- Published: 24 July 2018 24 July 2018
As global markets fluctuate in terms of capacity additions on an annual basis, and auctions/tenders threaten wind turbine OEM profitability, a few manufacturers have taken steps to ensure their survival. These steps involve a diversity of product mix and a modular product architecture which will allow them to more evenly distribute their global manufacturing while maximising supply chain cost efficiencies and also providing a mechanism for global sales.
The wind turbine manufacturing companies who have invested in a more modular architecture tend to be able to stretch their product portfolio with multiple power ratings on the same rotor, which improves the return on capital. This approach also optimises the product offerings for sale in every market to ensure OEMs get the best payback on their R&D and manufacturing capital investments.
Essentially, a modular turbine architecture utilises blades, towers, generators, converters, gearboxes (if applicable) with as many of the same subcomponents as possible. Making turbines with multiple power ratings, rotor sizes and hub heights with as much commonality of gears, bearings, IGBTs, etc. enables OEMs to:
- increase subcomponent order volume, which decreases per unit cost;
- improve availability of spares, which decreases O&M cost;
- enable a diversified geographic manufacturing of components based on lowest capex and an optimised minimum logistics cost.
This architectural design approach can also help offset the adverse impacts of markets with anticipated drops in annual capacity. One good example is the recent market situation in Brazil.

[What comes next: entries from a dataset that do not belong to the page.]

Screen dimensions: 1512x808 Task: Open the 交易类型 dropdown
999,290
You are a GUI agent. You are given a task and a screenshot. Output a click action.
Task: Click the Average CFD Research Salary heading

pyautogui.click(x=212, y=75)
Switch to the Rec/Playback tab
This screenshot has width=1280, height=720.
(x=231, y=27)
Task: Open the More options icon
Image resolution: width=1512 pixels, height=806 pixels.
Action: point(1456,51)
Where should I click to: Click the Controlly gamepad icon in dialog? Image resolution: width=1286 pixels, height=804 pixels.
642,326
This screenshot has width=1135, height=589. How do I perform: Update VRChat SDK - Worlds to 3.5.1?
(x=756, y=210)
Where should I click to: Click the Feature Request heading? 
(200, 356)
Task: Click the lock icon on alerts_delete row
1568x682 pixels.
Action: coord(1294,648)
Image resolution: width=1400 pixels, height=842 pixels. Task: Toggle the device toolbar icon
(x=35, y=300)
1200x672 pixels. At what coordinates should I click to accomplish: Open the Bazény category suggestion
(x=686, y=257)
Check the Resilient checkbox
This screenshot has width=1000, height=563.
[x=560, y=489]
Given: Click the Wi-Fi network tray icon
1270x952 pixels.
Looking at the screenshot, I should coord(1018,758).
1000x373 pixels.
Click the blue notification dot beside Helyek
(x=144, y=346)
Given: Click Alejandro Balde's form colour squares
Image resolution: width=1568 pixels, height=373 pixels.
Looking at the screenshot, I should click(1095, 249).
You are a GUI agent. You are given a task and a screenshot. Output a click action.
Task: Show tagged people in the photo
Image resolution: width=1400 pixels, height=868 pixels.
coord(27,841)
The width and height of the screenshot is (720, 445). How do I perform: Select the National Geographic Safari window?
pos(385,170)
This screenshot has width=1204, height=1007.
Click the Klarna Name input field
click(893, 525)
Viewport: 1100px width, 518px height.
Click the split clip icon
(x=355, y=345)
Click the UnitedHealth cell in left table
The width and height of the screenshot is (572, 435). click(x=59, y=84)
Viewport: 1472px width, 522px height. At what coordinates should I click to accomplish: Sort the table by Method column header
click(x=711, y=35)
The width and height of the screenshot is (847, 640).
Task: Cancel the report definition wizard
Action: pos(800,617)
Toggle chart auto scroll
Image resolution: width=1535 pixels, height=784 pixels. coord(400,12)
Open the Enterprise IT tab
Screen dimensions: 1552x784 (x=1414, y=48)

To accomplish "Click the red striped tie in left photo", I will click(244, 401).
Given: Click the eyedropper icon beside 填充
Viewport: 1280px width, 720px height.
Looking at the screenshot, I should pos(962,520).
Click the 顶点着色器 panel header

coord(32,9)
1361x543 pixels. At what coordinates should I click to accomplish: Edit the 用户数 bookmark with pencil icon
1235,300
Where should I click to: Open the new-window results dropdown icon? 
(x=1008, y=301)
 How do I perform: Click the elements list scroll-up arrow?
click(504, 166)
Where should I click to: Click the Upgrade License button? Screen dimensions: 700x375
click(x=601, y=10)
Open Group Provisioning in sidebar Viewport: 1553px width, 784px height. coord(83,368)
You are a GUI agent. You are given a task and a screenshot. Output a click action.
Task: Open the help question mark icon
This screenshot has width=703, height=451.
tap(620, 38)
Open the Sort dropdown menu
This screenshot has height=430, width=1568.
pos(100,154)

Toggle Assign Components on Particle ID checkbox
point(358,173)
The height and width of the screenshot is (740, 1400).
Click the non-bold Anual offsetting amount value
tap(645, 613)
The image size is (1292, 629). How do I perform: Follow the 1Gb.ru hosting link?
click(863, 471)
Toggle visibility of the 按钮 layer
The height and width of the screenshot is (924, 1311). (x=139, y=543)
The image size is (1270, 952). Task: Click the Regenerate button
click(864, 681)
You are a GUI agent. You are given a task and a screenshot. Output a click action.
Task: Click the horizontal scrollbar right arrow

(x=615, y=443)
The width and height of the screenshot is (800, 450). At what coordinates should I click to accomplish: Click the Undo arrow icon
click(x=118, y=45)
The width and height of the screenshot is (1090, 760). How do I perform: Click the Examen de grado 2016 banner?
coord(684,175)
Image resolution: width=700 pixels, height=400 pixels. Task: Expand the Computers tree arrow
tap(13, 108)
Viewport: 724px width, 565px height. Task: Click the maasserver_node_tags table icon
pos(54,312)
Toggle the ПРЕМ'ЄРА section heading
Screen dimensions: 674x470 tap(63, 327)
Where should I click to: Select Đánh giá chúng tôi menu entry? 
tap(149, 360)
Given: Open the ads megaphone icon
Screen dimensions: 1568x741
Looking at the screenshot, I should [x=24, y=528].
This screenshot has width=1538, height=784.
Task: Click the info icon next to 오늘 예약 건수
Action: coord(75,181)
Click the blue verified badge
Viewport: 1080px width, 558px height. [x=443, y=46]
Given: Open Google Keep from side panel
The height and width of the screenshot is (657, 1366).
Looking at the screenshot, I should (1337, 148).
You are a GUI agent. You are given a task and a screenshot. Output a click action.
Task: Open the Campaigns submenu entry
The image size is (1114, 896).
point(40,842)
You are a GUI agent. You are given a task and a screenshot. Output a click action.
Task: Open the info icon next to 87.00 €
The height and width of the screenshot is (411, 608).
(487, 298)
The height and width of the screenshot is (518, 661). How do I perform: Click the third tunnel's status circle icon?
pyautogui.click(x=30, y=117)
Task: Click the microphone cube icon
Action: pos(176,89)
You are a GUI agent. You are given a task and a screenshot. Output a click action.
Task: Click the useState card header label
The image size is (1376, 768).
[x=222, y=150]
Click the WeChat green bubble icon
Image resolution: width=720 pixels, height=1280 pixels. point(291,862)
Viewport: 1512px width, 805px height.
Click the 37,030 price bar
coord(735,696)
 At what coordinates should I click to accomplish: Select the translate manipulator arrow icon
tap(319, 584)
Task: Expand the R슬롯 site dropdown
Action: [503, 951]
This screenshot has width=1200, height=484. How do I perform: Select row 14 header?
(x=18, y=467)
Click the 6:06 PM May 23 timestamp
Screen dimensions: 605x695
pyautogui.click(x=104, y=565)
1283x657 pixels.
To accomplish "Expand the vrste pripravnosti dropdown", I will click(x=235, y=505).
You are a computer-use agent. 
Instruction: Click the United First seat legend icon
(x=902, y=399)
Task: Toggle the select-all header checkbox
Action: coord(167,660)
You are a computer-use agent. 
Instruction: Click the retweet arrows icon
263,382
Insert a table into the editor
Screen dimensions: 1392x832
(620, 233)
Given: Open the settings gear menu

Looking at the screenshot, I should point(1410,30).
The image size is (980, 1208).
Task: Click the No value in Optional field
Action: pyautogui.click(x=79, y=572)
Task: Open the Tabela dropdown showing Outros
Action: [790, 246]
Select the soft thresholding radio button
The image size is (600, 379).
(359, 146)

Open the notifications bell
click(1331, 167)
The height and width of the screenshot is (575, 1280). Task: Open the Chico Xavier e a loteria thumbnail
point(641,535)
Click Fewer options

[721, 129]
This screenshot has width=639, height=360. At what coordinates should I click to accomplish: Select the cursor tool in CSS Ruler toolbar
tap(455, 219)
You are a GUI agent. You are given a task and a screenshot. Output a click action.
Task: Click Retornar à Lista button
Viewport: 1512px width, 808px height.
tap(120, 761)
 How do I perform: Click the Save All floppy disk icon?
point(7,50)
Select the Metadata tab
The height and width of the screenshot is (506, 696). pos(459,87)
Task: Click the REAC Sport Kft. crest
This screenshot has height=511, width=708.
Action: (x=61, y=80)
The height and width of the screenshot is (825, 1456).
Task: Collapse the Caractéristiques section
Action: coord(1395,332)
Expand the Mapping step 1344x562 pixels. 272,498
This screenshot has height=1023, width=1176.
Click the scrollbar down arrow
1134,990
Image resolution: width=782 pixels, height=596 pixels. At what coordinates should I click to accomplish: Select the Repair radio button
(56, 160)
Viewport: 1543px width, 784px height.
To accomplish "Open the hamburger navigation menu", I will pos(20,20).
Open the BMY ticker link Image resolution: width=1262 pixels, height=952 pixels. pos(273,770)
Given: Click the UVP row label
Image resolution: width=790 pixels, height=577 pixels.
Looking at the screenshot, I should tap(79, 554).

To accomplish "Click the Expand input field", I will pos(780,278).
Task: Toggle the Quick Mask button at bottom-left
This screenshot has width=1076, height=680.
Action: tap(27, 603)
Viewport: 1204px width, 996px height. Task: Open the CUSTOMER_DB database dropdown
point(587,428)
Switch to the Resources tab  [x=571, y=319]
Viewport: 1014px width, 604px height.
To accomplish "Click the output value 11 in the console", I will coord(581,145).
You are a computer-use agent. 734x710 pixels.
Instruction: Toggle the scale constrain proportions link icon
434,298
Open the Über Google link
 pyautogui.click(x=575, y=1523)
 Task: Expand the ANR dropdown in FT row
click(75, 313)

Enercon has recently invested in a more modular wind turbine architecture to optimise its supply chain. However, its design philosophy must still be brought to markets where it can competitively sell. Looking at its product portfolio, the E-126 4.2MW, E-141 4.2MW, and E-115 3.0MW need to be pushed harder in Brazil to take advantage of the available wind resource while simultaneously outmanoeuvring its competition in under-penetrated market segments. The other consideration is whether it has the necessary capital for the blade and generator tooling.
GE has a slightly different take on the modular component design philosophy with a multitude of rotor sizes and power rating options which allow for the consistent use of an 80-metre hub height. Its 2.X-116 and 1.X-100/103 product ranges have sold well in the past. Now, as the market shifts towards higher hub heights, the product range evolution offered in the market will also evolve to the 3.X-130 and 3.X-137, as well as the possibility of the 2.5-127. Anticipating it will not have the manufacturing tooling for all its products for Brazil, GE will likely continue to target the lower end of the IEC wind speed class / power density range of approximately 170–300W/m2. This scenario puts GE at a potential commercial disadvantage in Brazil moving forward despite its current market-leading position. As other OEMs now offer competing products in the same power density ranges as GE’s core products, this will necessitate a focus on products which can optimise the levelised cost of energy.
Other products outside the default power density range might still compete, but these competitor products will have to make up for deficits in AEP with significant price pressure on the capex cost of the turbines in a competitive tender.
The combination of products from Siemens Wind Power and Gamesa at the new Siemens Gamesa Renewable Energy has led to a fairly robust product portfolio, but often with fewer options to offer in most markets versus GE or Vestas. Brazil being no exception, the G97 and G114 will continue to see tremendous impact, but the G126 and G132 have yet to see significant order commitments.
As with GE, the limitations in manufacturing tooling could preclude these products from seeing a robust rollout thanks to the local content regulations in Brazil. These regulations which necessitate domestic manufacturing to qualify for BNDES financing have led several OEMs to only develop Brazilian market specific products and the corresponding manufacturing tooling.
Vestas has a robust product portfolio, and it was one of the first movers to use a modular product architecture, but it is similarly hampered by the lack of manufacturing tooling in place in Brazil to support its ambitions in the domestic market, as well as its ability to use it as an export hub for other markets in the region.
The Brazilian market customised versions of the V100 and V110 products have predominantly been sold in that domestic market in the past 3–4 years. In the meantime, Vestas has lacked the manufacturing tooling for the V117, V126, V136 and V150 products, but it is anticipated that these products will be manufactured and sold in Brazil and other South American markets by 2020.
The shift towards a common platform architecture and wind turbine products which are designed for global markets will open up more export market opportunities. However, it is necessary to make a more intelligent investment in the manufacturing tooling for these modular designed products so that OEMs can take advantage of both domestic markets and exports.
This export market exploitation also protects against regional fluctuations in demand and provides an offset to currency depreciation. The ability of wind turbine OEMs to consistently deliver a product mix which can succeed in all markets will be critical to future success and profitability.